◆ EXERCISE REQUIREMENTS ◆
Set out as a numbered list the lines of the listing from the line containing "The image size is (868, 538)." through the line containing "Action: pyautogui.click(x=945, y=45)", both included. Omit any blank lines.

(Records excerpted from a collection)
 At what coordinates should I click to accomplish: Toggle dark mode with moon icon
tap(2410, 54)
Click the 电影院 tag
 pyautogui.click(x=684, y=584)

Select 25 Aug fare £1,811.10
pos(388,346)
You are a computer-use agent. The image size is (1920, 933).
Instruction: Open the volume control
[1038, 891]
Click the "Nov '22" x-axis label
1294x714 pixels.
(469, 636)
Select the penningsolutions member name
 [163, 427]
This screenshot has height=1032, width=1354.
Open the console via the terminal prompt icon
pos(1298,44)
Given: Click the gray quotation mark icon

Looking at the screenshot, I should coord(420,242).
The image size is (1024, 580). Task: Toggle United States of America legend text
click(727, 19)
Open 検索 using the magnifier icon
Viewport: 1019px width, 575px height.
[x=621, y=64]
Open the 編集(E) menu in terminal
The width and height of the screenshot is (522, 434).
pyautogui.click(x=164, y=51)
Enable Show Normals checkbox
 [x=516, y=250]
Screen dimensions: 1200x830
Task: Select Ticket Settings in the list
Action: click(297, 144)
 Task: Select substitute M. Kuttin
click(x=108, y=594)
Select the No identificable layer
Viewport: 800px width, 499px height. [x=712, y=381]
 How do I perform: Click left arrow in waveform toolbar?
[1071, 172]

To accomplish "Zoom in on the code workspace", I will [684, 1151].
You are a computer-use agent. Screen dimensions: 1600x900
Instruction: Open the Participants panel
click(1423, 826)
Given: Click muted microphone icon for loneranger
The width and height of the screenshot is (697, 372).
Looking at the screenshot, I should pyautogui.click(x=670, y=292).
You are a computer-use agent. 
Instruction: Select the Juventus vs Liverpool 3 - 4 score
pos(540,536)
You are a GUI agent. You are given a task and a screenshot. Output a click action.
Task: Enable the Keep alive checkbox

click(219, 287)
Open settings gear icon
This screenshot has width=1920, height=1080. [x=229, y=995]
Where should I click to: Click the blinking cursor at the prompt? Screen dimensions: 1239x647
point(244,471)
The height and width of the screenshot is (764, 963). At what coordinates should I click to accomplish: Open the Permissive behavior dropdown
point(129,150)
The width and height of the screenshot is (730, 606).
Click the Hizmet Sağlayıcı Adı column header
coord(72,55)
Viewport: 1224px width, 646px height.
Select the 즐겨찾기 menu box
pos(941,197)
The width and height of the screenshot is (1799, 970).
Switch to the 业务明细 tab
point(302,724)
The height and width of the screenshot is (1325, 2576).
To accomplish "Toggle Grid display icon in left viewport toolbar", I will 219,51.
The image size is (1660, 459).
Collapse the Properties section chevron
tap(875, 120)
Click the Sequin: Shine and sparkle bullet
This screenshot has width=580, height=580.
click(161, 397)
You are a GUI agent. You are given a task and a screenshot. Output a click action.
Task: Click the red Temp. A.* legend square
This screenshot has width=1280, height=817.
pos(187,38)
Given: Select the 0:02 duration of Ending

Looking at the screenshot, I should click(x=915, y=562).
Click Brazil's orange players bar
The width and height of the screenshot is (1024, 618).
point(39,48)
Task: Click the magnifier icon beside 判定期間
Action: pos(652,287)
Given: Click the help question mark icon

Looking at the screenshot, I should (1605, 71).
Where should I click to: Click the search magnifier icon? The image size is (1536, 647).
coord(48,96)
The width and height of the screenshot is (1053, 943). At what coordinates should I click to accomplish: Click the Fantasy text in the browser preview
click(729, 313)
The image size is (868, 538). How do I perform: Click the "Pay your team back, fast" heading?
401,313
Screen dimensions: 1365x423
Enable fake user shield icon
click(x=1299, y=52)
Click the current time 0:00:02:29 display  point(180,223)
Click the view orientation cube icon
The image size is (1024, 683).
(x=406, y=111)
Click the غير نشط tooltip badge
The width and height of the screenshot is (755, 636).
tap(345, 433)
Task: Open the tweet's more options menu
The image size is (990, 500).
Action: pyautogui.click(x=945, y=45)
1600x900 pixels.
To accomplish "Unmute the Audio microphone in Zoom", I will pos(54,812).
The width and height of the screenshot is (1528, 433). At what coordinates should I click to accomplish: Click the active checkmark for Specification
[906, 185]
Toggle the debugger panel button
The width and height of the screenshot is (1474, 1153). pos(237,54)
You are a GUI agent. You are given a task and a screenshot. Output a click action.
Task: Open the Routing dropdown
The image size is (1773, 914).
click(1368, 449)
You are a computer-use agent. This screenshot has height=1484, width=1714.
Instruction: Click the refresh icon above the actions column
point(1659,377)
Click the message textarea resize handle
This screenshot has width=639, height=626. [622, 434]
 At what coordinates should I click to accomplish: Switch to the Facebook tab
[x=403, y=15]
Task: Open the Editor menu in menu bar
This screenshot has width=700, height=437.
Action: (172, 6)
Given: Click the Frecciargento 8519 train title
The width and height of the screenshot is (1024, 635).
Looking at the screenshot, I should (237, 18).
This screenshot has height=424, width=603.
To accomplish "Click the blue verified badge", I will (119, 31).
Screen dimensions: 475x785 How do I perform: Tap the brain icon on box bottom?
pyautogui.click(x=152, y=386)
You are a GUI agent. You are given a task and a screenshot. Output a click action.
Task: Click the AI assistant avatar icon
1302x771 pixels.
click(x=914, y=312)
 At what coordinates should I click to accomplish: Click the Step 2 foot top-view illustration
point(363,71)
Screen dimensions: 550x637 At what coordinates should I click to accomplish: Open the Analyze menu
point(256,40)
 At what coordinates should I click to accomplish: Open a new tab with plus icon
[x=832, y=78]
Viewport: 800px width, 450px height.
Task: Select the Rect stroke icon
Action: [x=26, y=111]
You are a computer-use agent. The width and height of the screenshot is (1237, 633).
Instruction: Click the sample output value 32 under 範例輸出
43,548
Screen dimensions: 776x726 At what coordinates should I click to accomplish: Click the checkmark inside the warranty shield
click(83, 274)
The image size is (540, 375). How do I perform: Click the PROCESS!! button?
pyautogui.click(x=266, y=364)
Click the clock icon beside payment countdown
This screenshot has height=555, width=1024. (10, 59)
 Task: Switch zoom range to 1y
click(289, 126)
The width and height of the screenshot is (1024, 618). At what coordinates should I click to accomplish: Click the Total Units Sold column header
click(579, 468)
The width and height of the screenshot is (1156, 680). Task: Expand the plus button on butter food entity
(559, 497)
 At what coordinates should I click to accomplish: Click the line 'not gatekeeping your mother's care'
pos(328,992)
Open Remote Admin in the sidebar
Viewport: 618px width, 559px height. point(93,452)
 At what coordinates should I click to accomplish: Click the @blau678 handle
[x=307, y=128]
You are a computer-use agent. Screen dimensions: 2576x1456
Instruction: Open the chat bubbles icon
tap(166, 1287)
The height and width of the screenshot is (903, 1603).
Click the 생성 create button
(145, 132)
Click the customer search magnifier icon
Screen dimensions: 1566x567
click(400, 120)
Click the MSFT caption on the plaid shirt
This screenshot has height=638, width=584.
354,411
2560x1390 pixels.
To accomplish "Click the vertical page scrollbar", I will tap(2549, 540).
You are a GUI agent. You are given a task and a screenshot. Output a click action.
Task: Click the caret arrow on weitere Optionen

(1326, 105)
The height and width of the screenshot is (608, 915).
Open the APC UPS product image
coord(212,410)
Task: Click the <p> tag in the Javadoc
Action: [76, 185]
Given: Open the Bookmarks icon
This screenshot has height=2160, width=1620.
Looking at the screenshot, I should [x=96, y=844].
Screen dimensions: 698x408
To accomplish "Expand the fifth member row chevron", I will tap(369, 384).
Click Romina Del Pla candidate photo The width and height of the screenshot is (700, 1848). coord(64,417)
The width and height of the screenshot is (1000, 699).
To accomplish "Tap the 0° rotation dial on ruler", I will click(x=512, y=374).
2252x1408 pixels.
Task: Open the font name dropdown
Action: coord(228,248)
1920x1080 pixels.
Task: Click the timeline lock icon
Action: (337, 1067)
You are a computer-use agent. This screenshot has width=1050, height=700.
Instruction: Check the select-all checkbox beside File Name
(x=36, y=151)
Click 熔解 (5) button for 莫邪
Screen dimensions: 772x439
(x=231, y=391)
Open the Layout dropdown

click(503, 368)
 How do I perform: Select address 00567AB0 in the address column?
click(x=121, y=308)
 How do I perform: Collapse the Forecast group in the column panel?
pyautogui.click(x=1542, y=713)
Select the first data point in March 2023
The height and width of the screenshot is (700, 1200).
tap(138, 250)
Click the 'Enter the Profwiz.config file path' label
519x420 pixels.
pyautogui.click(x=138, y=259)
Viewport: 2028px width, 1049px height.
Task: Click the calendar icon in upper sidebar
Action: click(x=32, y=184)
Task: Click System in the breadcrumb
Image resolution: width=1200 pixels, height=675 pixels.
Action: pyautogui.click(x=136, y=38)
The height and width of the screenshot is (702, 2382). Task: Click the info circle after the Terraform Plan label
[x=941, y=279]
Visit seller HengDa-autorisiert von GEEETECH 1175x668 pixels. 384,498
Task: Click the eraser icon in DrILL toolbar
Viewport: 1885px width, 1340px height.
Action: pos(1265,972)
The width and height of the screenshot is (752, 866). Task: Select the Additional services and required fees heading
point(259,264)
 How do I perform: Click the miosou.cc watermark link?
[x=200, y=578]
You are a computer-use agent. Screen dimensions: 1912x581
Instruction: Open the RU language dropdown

◆ SOLUTION FOR THIS EXERCISE ◆
1. The image size is (868, 538). How do I perform: Click the "Pay your team back, fast" heading?
2. 401,313
3. Screen dimensions: 1365x423
4. Enable fake user shield icon
5. click(x=1299, y=52)
6. Click the current time 0:00:02:29 display  point(180,223)
7. Click the view orientation cube icon
8. The image size is (1024, 683).
9. (x=406, y=111)
10. Click the غير نشط tooltip badge
11. The width and height of the screenshot is (755, 636).
12. tap(345, 433)
13. Task: Open the tweet's more options menu
14. The image size is (990, 500).
15. Action: pyautogui.click(x=945, y=45)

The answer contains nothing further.